══ INPUT FOR THIS TASK ══

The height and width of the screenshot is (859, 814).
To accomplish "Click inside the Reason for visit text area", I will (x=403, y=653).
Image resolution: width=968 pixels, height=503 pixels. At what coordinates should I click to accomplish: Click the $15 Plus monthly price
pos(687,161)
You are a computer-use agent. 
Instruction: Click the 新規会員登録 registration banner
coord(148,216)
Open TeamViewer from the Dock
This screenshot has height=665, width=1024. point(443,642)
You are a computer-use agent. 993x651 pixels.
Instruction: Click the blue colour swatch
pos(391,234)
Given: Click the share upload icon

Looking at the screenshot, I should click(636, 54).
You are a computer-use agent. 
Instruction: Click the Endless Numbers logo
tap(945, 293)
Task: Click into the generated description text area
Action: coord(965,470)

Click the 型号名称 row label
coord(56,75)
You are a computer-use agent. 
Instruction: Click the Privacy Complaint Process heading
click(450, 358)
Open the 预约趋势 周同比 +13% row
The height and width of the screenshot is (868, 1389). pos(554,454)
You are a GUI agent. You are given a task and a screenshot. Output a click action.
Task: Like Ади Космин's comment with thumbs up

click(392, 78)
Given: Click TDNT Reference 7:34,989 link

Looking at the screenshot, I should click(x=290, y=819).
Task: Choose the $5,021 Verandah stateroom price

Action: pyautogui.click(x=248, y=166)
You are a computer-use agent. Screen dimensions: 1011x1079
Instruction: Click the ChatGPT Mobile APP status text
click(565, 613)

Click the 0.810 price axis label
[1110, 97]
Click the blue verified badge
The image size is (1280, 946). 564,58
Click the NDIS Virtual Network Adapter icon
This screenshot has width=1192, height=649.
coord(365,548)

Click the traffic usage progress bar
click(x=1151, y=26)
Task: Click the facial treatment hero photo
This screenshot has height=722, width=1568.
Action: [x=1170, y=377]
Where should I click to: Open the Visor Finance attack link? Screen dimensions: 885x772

═══

| EXERCISE BRIEF |
Starting at the line with "You are a computer-use agent. 993x651 pixels.", copy every line up to and including the last one in the entries above.

| SOLUTION |
You are a computer-use agent. 993x651 pixels.
Instruction: Click the blue colour swatch
pos(391,234)
Given: Click the share upload icon

Looking at the screenshot, I should click(636, 54).
You are a computer-use agent. 
Instruction: Click the Endless Numbers logo
tap(945, 293)
Task: Click into the generated description text area
Action: coord(965,470)

Click the 型号名称 row label
coord(56,75)
You are a computer-use agent. 
Instruction: Click the Privacy Complaint Process heading
click(450, 358)
Open the 预约趋势 周同比 +13% row
The height and width of the screenshot is (868, 1389). pos(554,454)
You are a GUI agent. You are given a task and a screenshot. Output a click action.
Task: Like Ади Космин's comment with thumbs up

click(392, 78)
Given: Click TDNT Reference 7:34,989 link

Looking at the screenshot, I should click(x=290, y=819).
Task: Choose the $5,021 Verandah stateroom price

Action: pyautogui.click(x=248, y=166)
You are a computer-use agent. Screen dimensions: 1011x1079
Instruction: Click the ChatGPT Mobile APP status text
click(565, 613)

Click the 0.810 price axis label
[1110, 97]
Click the blue verified badge
The image size is (1280, 946). 564,58
Click the NDIS Virtual Network Adapter icon
This screenshot has width=1192, height=649.
coord(365,548)

Click the traffic usage progress bar
click(x=1151, y=26)
Task: Click the facial treatment hero photo
This screenshot has height=722, width=1568.
Action: [x=1170, y=377]
Where should I click to: Open the Visor Finance attack link? Screen dimensions: 885x772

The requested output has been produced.